* YOUR OBJECTIVE: Indicate only the number of lines in the listing below in which the word "agent" appears.

BEGIN GIVEN INFORMATION

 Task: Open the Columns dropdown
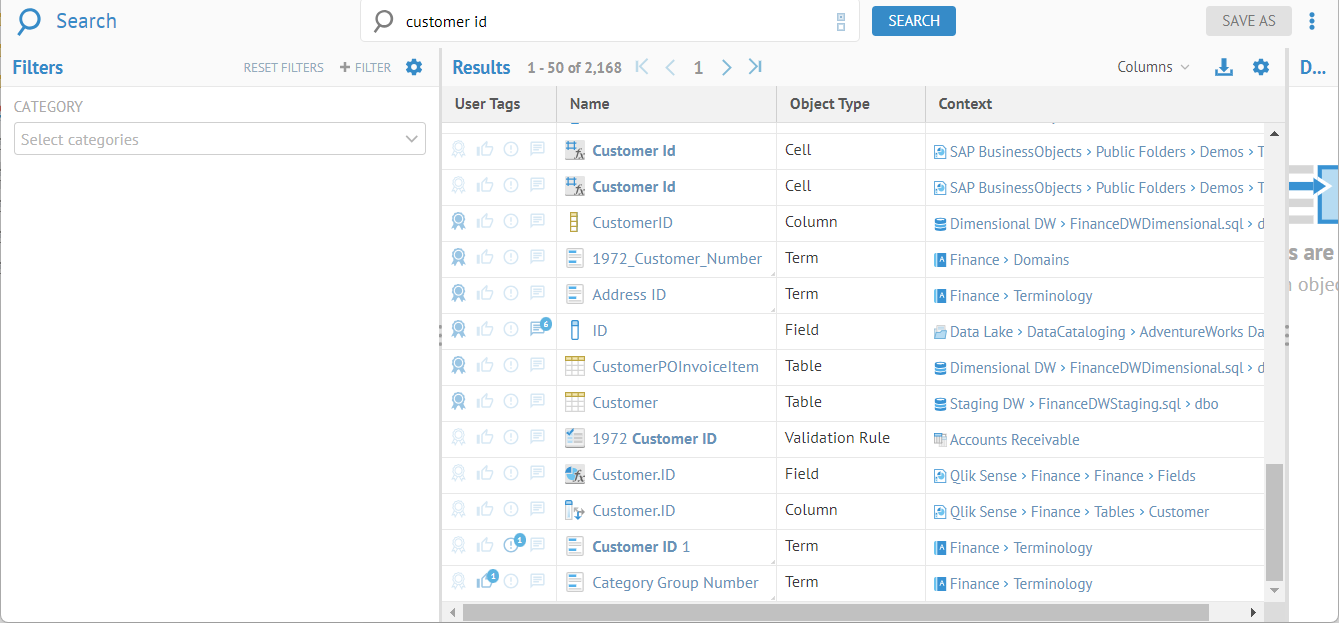pyautogui.click(x=1153, y=67)
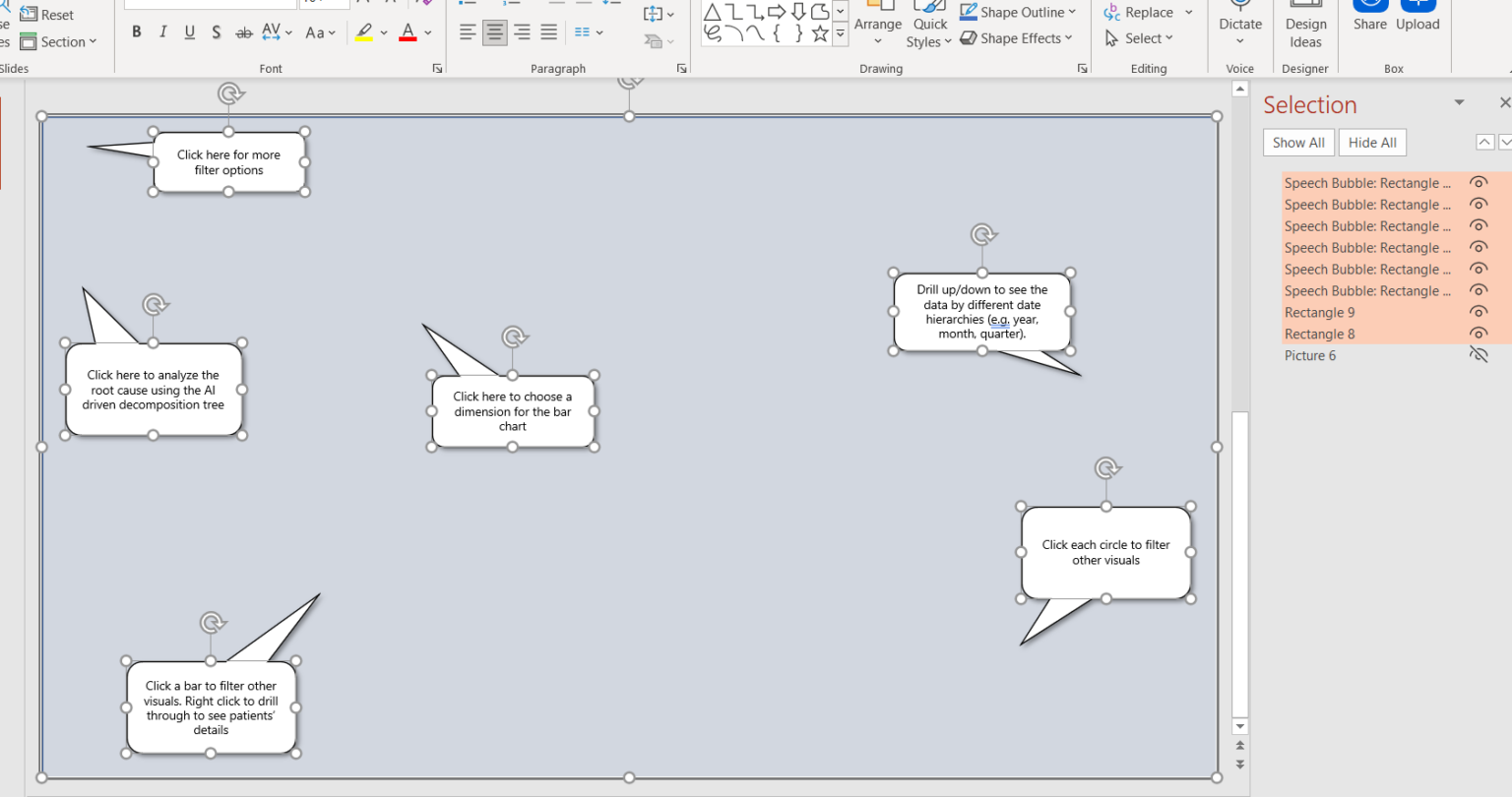Click the Show All button
Image resolution: width=1512 pixels, height=797 pixels.
1298,143
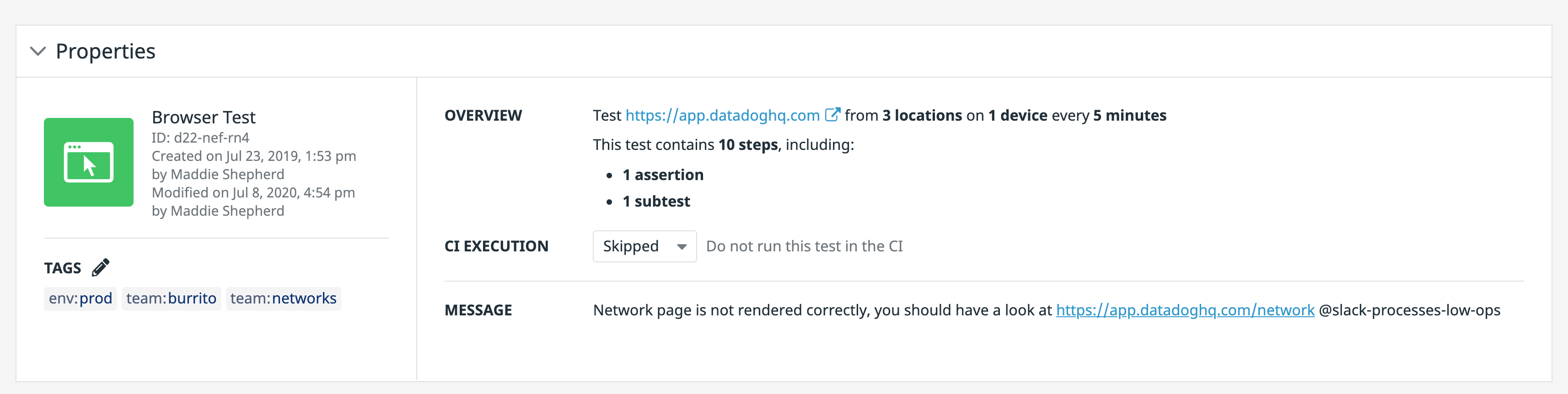Click the dropdown arrow inside Skipped control
Screen dimensions: 1568x394
682,246
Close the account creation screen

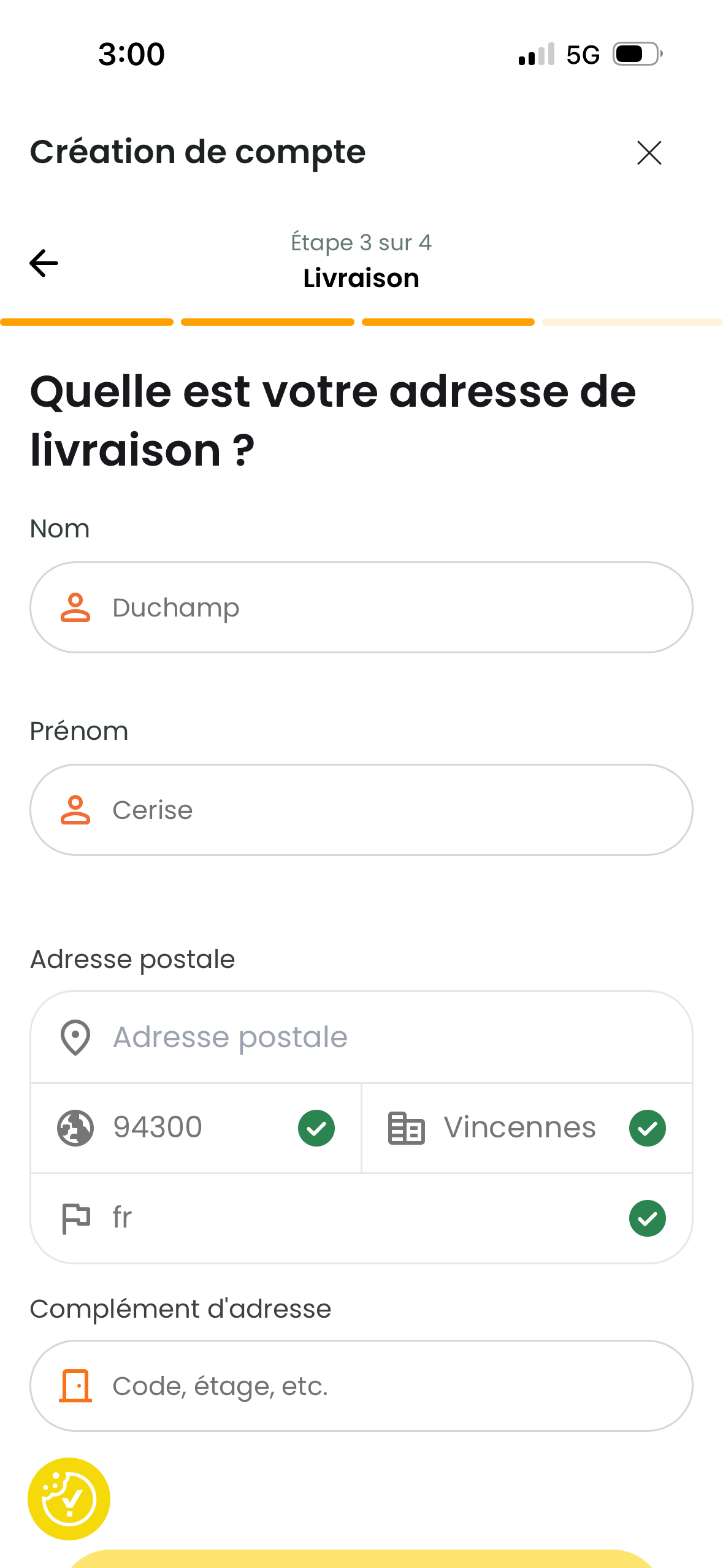649,153
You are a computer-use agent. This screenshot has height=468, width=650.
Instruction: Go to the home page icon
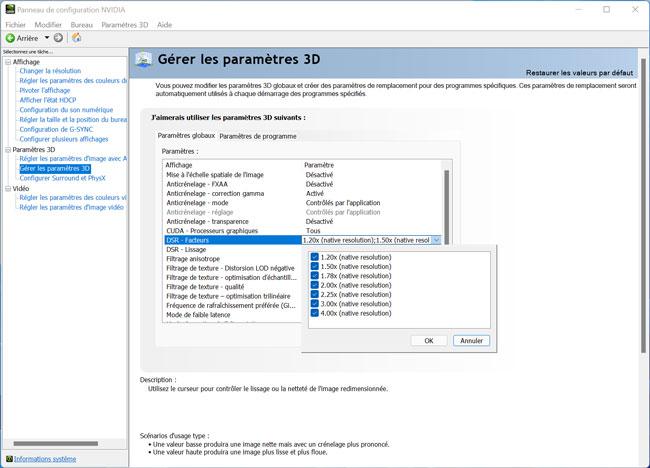click(x=77, y=37)

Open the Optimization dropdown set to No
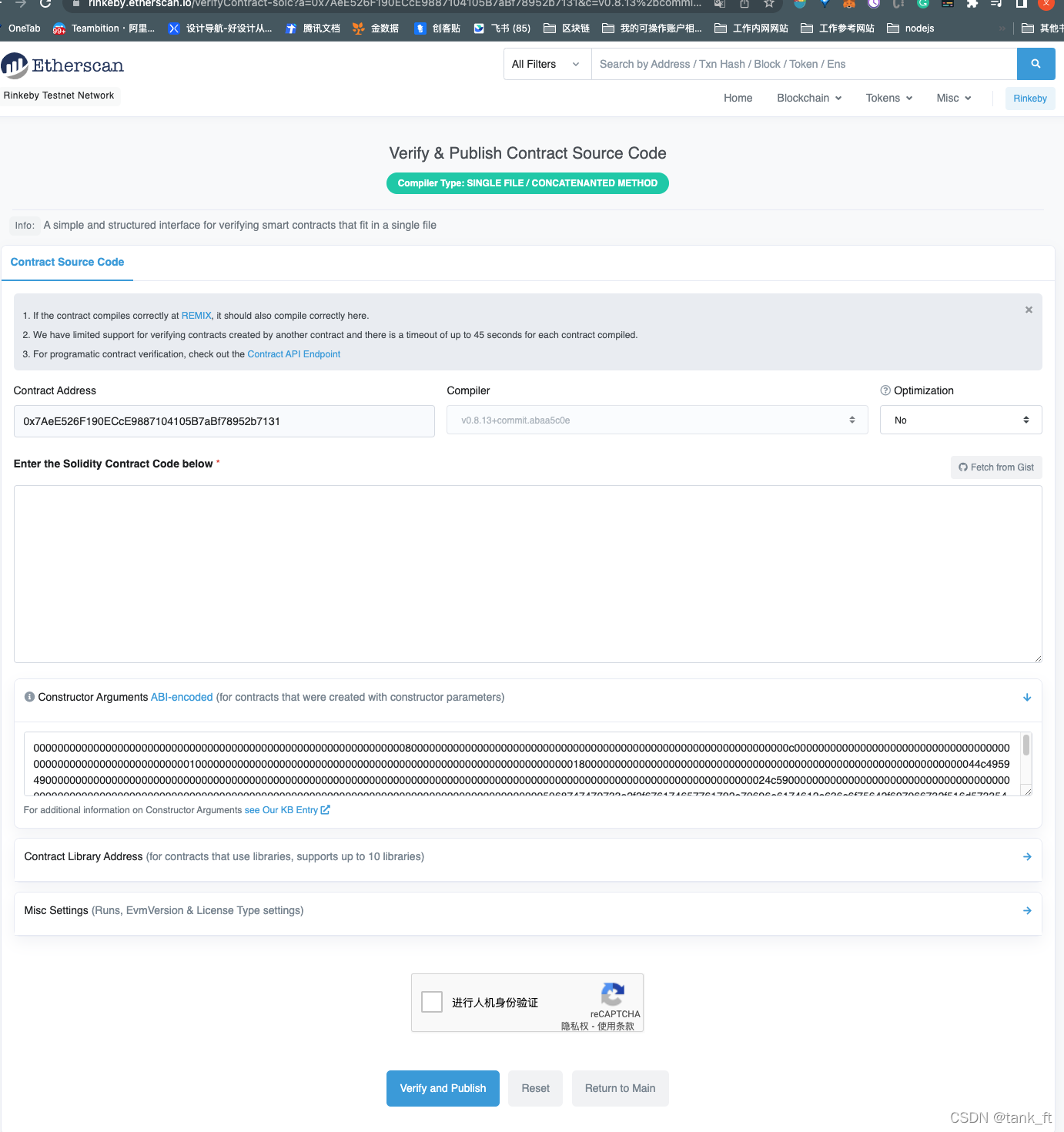(960, 420)
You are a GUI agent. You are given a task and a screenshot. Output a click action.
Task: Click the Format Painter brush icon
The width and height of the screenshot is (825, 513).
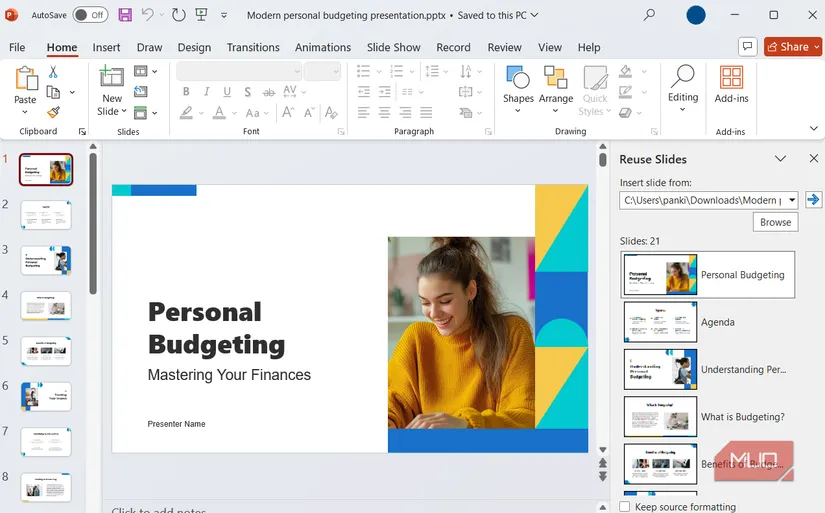(x=53, y=112)
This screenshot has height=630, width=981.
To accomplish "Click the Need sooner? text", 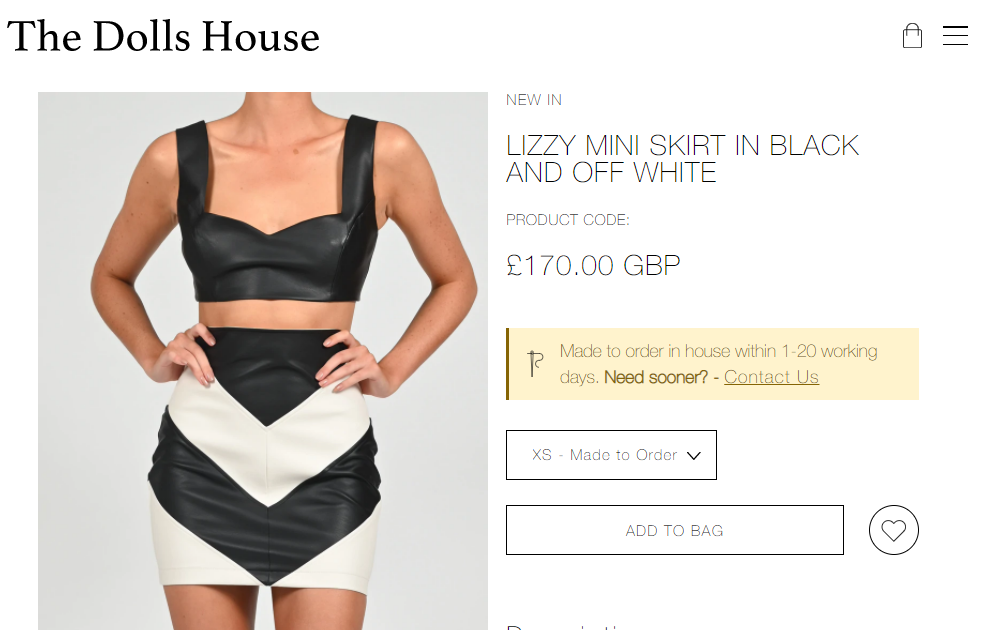I will pos(656,377).
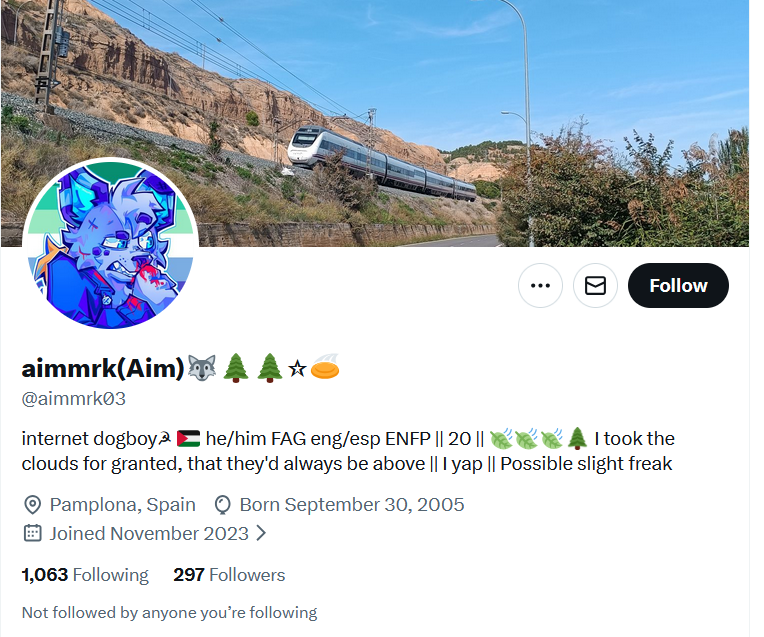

END GIVEN INFORMATION

* RESPONSE BOX: 2